§ **TASK DETAILS**: In this exercise, print only the lines of the records below from the one with "The image size is (1080, 519)." through the one with "Task: Click the Merge Files paperclip icon", inclusive. Pictures are not part of the copy.

§ **MATERIAL FOR THIS EXERCISE**:
----

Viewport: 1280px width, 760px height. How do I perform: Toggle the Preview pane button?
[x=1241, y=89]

----

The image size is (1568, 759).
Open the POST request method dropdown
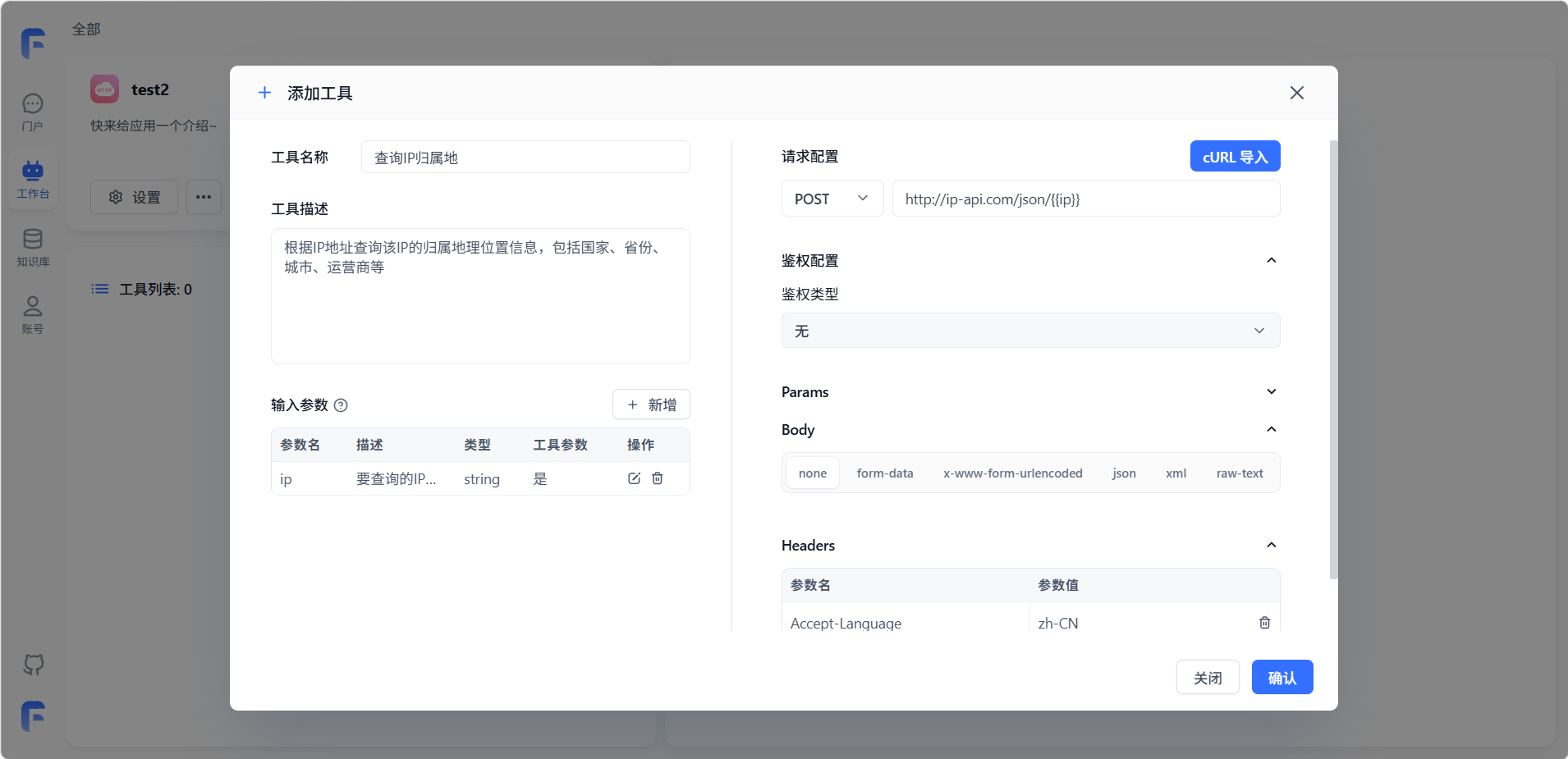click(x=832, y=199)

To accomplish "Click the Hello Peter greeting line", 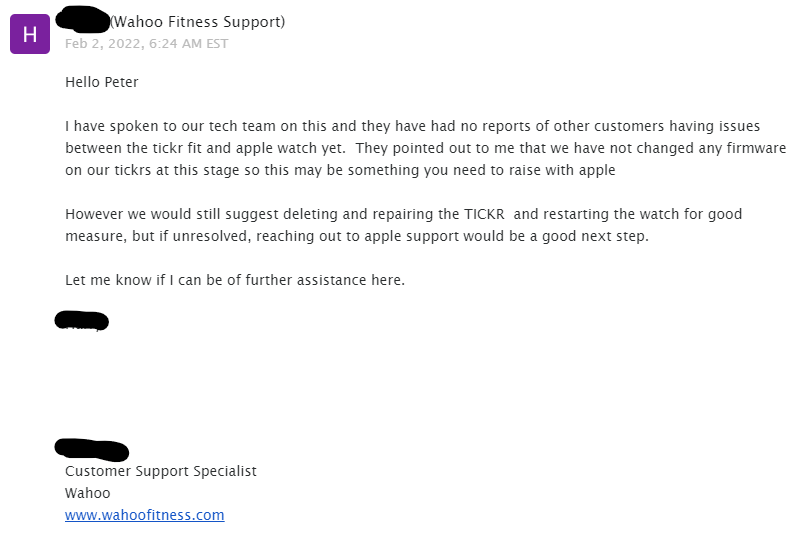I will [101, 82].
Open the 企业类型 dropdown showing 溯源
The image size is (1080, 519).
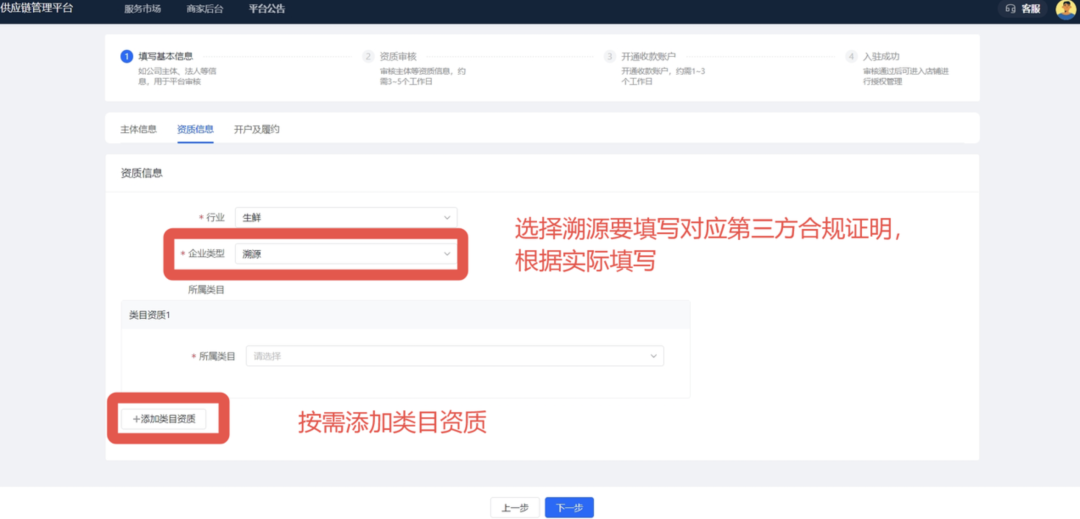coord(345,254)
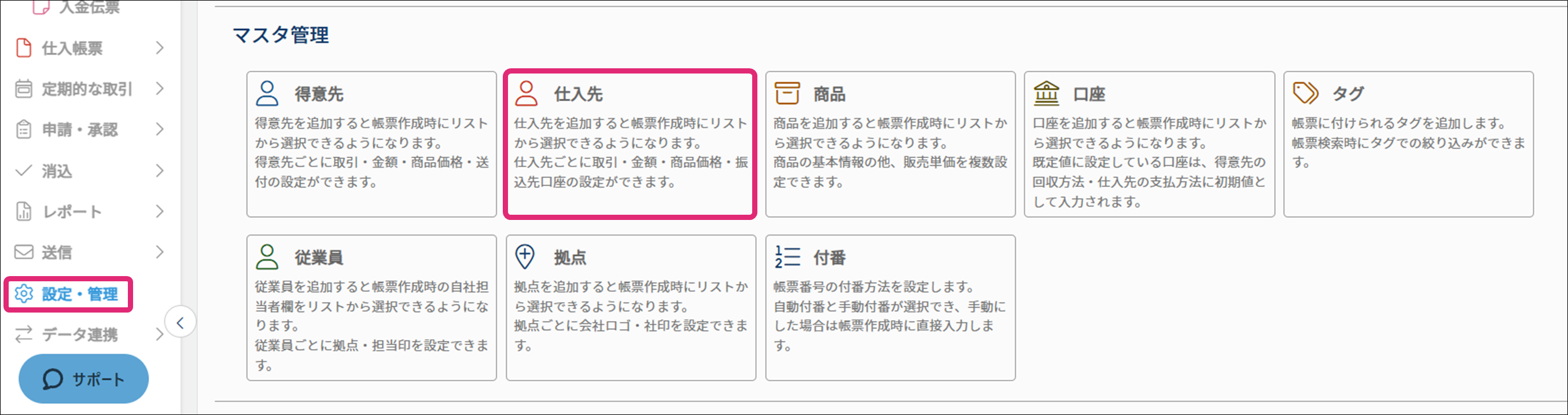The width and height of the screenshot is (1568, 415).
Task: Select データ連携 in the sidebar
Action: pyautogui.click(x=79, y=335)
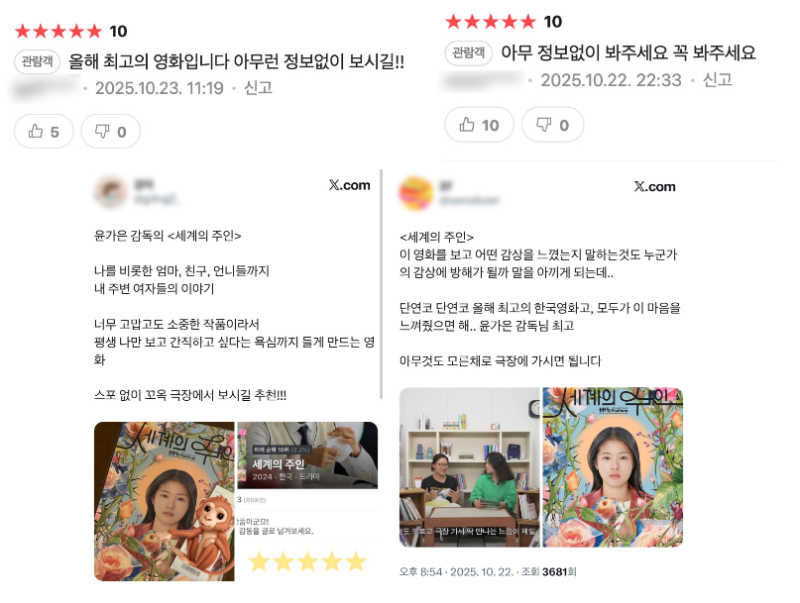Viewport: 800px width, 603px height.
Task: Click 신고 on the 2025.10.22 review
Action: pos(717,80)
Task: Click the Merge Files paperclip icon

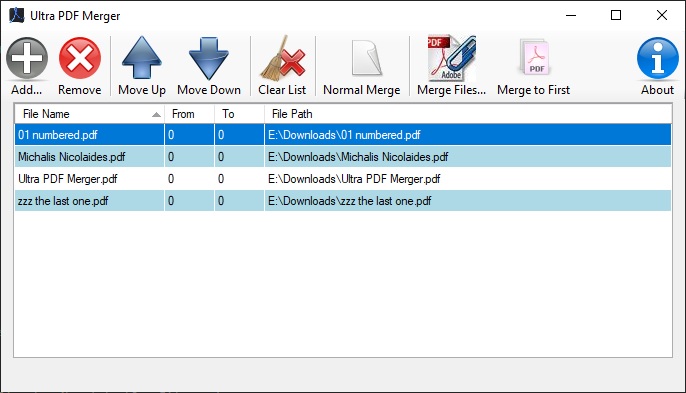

----

§ **YOUR RESPONSE**:
The image size is (1080, 519).
coord(345,254)
The width and height of the screenshot is (1568, 415).
Task: Select データ連携 in the sidebar
Action: pyautogui.click(x=79, y=335)
Viewport: 800px width, 603px height.
Task: Click 신고 on the 2025.10.22 review
Action: pos(717,80)
Task: Click the Merge Files paperclip icon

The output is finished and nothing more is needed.